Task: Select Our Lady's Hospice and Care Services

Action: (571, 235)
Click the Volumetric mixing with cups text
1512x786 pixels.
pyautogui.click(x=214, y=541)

# # # # # # #

- ASSIGNMENT
An exact transcription of every record above is required.

- TASK SOLUTION
Task: Select Our Lady's Hospice and Care Services

Action: (571, 235)
Click the Volumetric mixing with cups text
1512x786 pixels.
pyautogui.click(x=214, y=541)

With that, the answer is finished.